Wie herinnert zich nog de aanslag op het Madrileense Atocha-station, en de beeldverwerking daarvan in de media? Naast de getroffen trein lagen verschillende menselijke onderdelen, en sommige kranten drukten de foto’s in kleur af (daarmee was wel duidelijk wat je nou eigenlijk zag), terwijl andere media zich beperkten tot zwart-witbeelden – op zich al gruwelijk genoeg, maar in ieder geval minder schokkend. Ik geef de voorkeur aan deze tweede methode.
Aziatische kranten schijnen vol te staan met foto’s van gruwelijke verkeersongelukken, met uiteengereten slachtoffers en rondzwervende ledematen, terwijl de omstanders lachend toekijken. Ik kan (en wil) me daar geen voorstelling van maken. En zo is het eigenlijk ook met moorden in een willekeurige stad als Amsterdam. Zou er ook zo’n boek verschijnen over – pak ‘m beet – Groningen, zou ik het dan kopen? Ik zou niet weten waarom. Zeker niet om mijn buurt nog beter te leren kennen, zoals de uitgever van dit boek schrijft. Van de enkele, soms gruwelijke moorden in mijn buurt weet ik meestal wel af, en meer hoef ik ook niet te weten.

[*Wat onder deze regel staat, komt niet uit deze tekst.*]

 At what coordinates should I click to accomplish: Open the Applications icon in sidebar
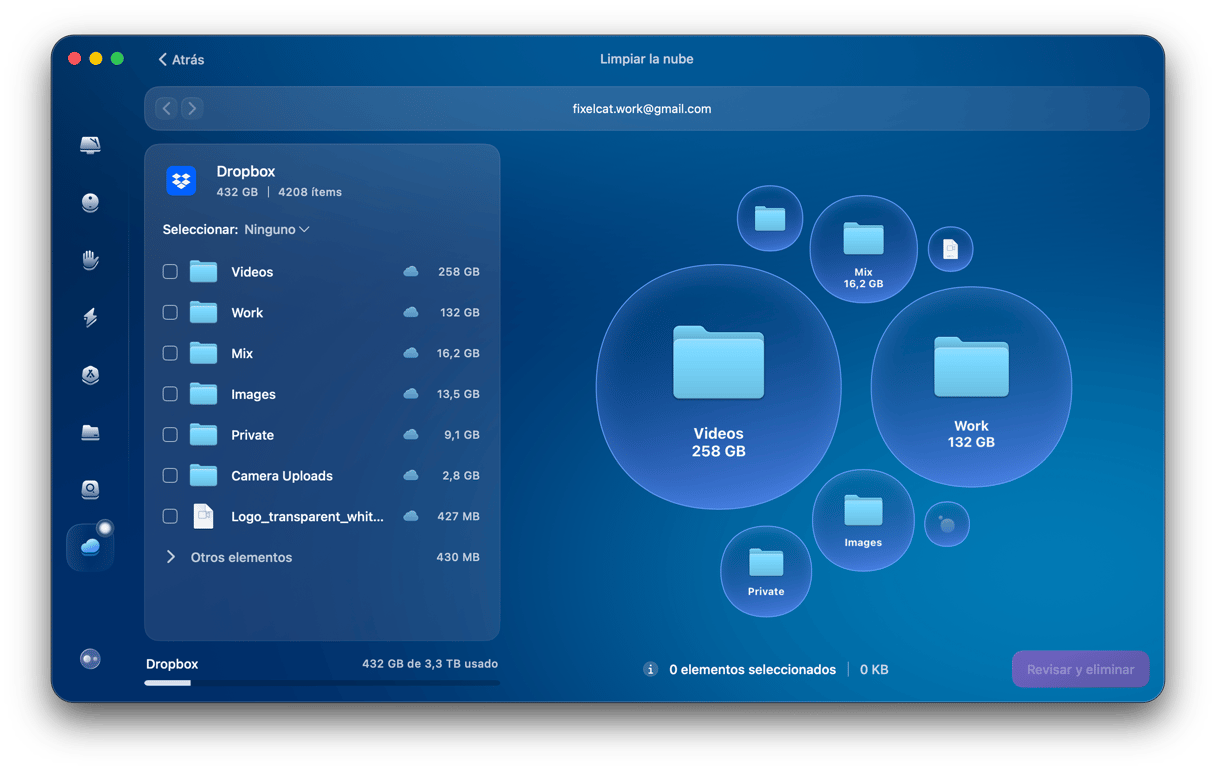(x=90, y=375)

Opvallend vond ik dat er in Amsterdam nogal wat moorden in de prostitutiesfeer plaatsvonden, en dan ook specifiek in de sfeer van de schandknapen:
Robbie (17), Andre (17) en Kees (32) wilden de 59-jarige David de Haas alleen maar beroven. Robbie en Andre zouden met hem meegaan, Kees zou buiten in de auto wachten: te oud. De Haas was nog getrouwd, maar woonde al twee dagen op zichzelf.

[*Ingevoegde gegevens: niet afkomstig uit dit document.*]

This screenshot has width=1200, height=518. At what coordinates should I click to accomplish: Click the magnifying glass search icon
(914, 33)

Mij lijkt het eigenlijk veel interessanter wanneer Eric Slot zich eens op dat thema zou werpen, en er met verklaringen voor komt. Wat lokt nu precies geweld uit in deze wereld van de treurigheid, waarin vaak oudere mannen het afleggen tegen jonge knapen? Gaat het dan om roof, om het wegpoetsen van ongewenst gedrag, of spelen er andere zaken mee? Een meer analyserende vertelling was me een stuk welkomer geweest dan deze nogal kale opsomming van vele honderden moorden, per straat en per huisnummer.
Wie van tongue-in-cheek taal houdt zal zich overigens wel vermaken met dit boek: de soms gortdroge commentaren laten zien dat Eric Slot zeker een verteller is, die overigens ook rondleidingen door moorddadig Amsterdam houdt.
De Roemeen Marcus Doro (23) had asiel aangevraagd, maar die vrijdagavond ging hij op stap en dronk veel; net als zijn moordenaar, landgenoot D.I. (23). Ook hij had asiel aangevraagd, maar beiden waren een halfjaar eerder weggelopen uit het asielcentrum en hadden Eeftink 338 gekraakt. Vermoedelijk werd Doro over het balkon gewerkt.
Met veel meer toelichting en een schifting van de moordzaken tot een paar hoofdmotieven was dit boek een stuk beter uitgevallen.
Han Borg
Eric Slot – Moordatlas van Amsterdam. De Kring, Amsterdam. € 19,95.